Alice’s adventures in Wonderland
Ho appena finito di leggere quello che è considerato il capolavoro di Lewis Carrol, l’opera che meglio riflette la sua personalità ambigua e controversa.
La prima cosa che salta all’occhio e alla mente leggendo il primo libro, il cui seguito sarà Attraverso lo Specchio, è la necessità di leggerlo in lingua originale; tale dovrebbe essere la scelta da preferirsi ogni volta che si decide di avventurarsi nella lettura di un romanzo scritto in una lingua che si conosce sufficientemente bene da poter considerare l’attività come un affinamento delle proprie capacità linguistiche; ma ovviamente tale scelta non sarebbe opportuna per meri scopi didattici, bensì per un vantaggio letterario e artistico nell’apprezzamento dell’opera.
È un’ipotesi ormai accreditata quella secondo cui la visione del mondo di ciascuno si forma sulla base di classificazioni e categorizzazioni mentali che non possono prescindere dall’aspetto linguistico; ognuno coglie il mondo e percepisce i fenomeni secondo dei modelli di pensiero che solo la lingua può esprimere. Non a caso studi su individui bilingue per nascita hanno mostrato come, a seconda della lingua utilizzata in un certo momento, essi hanno una diversa percezione del mondo e un diverso modo di comportarsi di fronte agli oggetti e agli eventi, che vengono classificati mentalmente secondo dei “cassetti” che hanno l’aria di avere una natura del tutto kantiana (ipotesi di Sapir-Whorf).
-*-
* Consegna
Per favore, riscrivi il passo del testo su Alice compreso tra "È un’ipotesi ormai" e "(ipotesi di Sapir-Whorf).", estremi inclusi, mettendo "soggetti" al posto di "individui".

* Dati archiviati
-*-
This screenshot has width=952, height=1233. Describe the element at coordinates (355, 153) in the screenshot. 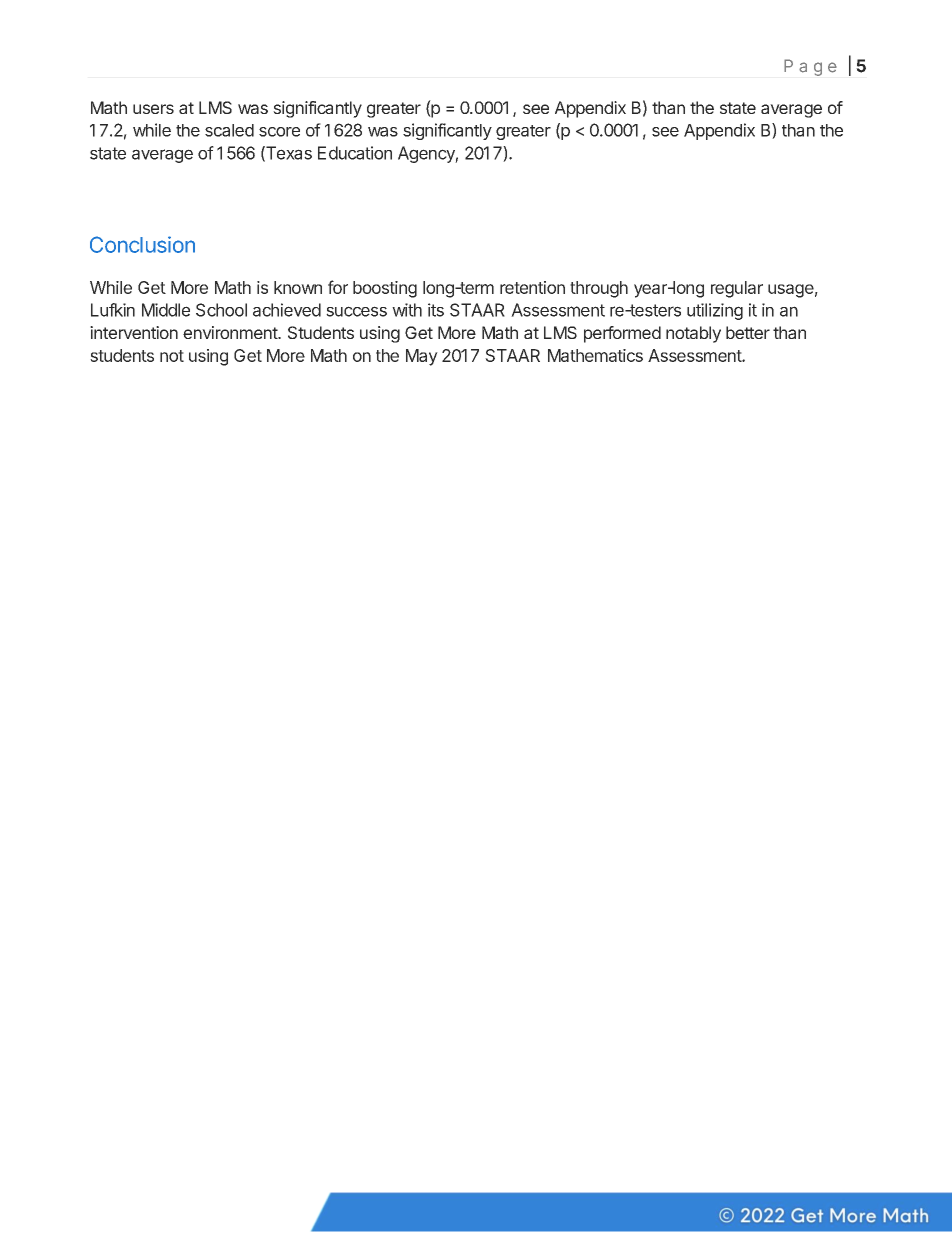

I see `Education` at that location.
-*-
* Risultato
È un’ipotesi ormai accreditata quella secondo cui la visione del mondo di ciascuno si forma sulla base di classificazioni e categorizzazioni mentali che non possono prescindere dall’aspetto linguistico; ognuno coglie il mondo e percepisce i fenomeni secondo dei modelli di pensiero che solo la lingua può esprimere. Non a caso studi su soggetti bilingue per nascita hanno mostrato come, a seconda della lingua utilizzata in un certo momento, essi hanno una diversa percezione del mondo e un diverso modo di comportarsi di fronte agli oggetti e agli eventi, che vengono classificati mentalmente secondo dei “cassetti” che hanno l’aria di avere una natura del tutto kantiana (ipotesi di Sapir-Whorf).